◆ **ACTIVITY**
Every entry in this listing should be written out exactly.

____

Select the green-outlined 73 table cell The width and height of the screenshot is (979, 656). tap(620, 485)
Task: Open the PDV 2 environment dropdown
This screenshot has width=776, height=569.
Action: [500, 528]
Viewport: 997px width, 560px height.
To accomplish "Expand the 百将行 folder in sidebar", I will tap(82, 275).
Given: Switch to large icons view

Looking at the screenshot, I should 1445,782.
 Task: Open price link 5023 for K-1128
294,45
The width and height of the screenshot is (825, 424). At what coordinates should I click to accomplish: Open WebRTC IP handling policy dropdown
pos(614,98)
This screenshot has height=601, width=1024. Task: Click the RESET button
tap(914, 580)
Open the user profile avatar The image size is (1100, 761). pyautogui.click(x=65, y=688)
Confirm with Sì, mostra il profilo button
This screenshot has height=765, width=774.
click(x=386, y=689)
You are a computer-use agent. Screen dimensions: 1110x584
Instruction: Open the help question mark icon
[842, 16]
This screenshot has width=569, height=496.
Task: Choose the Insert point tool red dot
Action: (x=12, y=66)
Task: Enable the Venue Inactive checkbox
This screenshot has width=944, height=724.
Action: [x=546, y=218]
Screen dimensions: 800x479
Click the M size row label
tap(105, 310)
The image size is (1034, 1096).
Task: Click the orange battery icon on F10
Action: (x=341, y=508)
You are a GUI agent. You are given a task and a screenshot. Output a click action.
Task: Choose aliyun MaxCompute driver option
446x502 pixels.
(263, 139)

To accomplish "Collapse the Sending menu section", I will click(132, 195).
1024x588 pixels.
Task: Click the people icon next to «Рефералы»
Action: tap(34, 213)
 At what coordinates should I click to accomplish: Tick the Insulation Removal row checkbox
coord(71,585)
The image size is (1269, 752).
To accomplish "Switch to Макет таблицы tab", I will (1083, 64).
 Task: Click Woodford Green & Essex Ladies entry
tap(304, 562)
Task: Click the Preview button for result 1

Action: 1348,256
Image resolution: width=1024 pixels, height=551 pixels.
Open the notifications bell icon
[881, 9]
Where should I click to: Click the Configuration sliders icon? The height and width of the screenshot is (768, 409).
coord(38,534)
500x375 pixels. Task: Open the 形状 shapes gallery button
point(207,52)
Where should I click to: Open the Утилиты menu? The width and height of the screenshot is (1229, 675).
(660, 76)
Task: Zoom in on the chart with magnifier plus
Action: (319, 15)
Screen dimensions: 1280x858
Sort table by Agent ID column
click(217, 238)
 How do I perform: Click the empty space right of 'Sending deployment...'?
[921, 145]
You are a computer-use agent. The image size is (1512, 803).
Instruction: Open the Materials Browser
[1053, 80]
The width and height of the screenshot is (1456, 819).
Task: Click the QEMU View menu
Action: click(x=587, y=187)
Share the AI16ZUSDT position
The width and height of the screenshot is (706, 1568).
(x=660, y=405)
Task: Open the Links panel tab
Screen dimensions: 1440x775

____

◆ **OUTPUT**
Select the green-outlined 73 table cell The width and height of the screenshot is (979, 656). tap(620, 485)
Task: Open the PDV 2 environment dropdown
This screenshot has width=776, height=569.
Action: [500, 528]
Viewport: 997px width, 560px height.
To accomplish "Expand the 百将行 folder in sidebar", I will tap(82, 275).
Given: Switch to large icons view

Looking at the screenshot, I should 1445,782.
 Task: Open price link 5023 for K-1128
294,45
The width and height of the screenshot is (825, 424). At what coordinates should I click to accomplish: Open WebRTC IP handling policy dropdown
pos(614,98)
This screenshot has height=601, width=1024. Task: Click the RESET button
tap(914, 580)
Open the user profile avatar The image size is (1100, 761). pyautogui.click(x=65, y=688)
Confirm with Sì, mostra il profilo button
This screenshot has height=765, width=774.
click(x=386, y=689)
You are a computer-use agent. Screen dimensions: 1110x584
Instruction: Open the help question mark icon
[842, 16]
This screenshot has width=569, height=496.
Task: Choose the Insert point tool red dot
Action: (x=12, y=66)
Task: Enable the Venue Inactive checkbox
This screenshot has width=944, height=724.
Action: [x=546, y=218]
Screen dimensions: 800x479
Click the M size row label
tap(105, 310)
The image size is (1034, 1096).
Task: Click the orange battery icon on F10
Action: (x=341, y=508)
You are a GUI agent. You are given a task and a screenshot. Output a click action.
Task: Choose aliyun MaxCompute driver option
446x502 pixels.
(263, 139)

To accomplish "Collapse the Sending menu section", I will click(132, 195).
1024x588 pixels.
Task: Click the people icon next to «Рефералы»
Action: tap(34, 213)
 At what coordinates should I click to accomplish: Tick the Insulation Removal row checkbox
coord(71,585)
The image size is (1269, 752).
To accomplish "Switch to Макет таблицы tab", I will (1083, 64).
 Task: Click Woodford Green & Essex Ladies entry
tap(304, 562)
Task: Click the Preview button for result 1

Action: 1348,256
Image resolution: width=1024 pixels, height=551 pixels.
Open the notifications bell icon
[881, 9]
Where should I click to: Click the Configuration sliders icon? The height and width of the screenshot is (768, 409).
coord(38,534)
500x375 pixels. Task: Open the 形状 shapes gallery button
point(207,52)
Where should I click to: Open the Утилиты menu? The width and height of the screenshot is (1229, 675).
(660, 76)
Task: Zoom in on the chart with magnifier plus
Action: (319, 15)
Screen dimensions: 1280x858
Sort table by Agent ID column
click(217, 238)
 How do I perform: Click the empty space right of 'Sending deployment...'?
[921, 145]
You are a computer-use agent. The image size is (1512, 803).
Instruction: Open the Materials Browser
[1053, 80]
The width and height of the screenshot is (1456, 819).
Task: Click the QEMU View menu
Action: click(x=587, y=187)
Share the AI16ZUSDT position
The width and height of the screenshot is (706, 1568).
(x=660, y=405)
Task: Open the Links panel tab
Screen dimensions: 1440x775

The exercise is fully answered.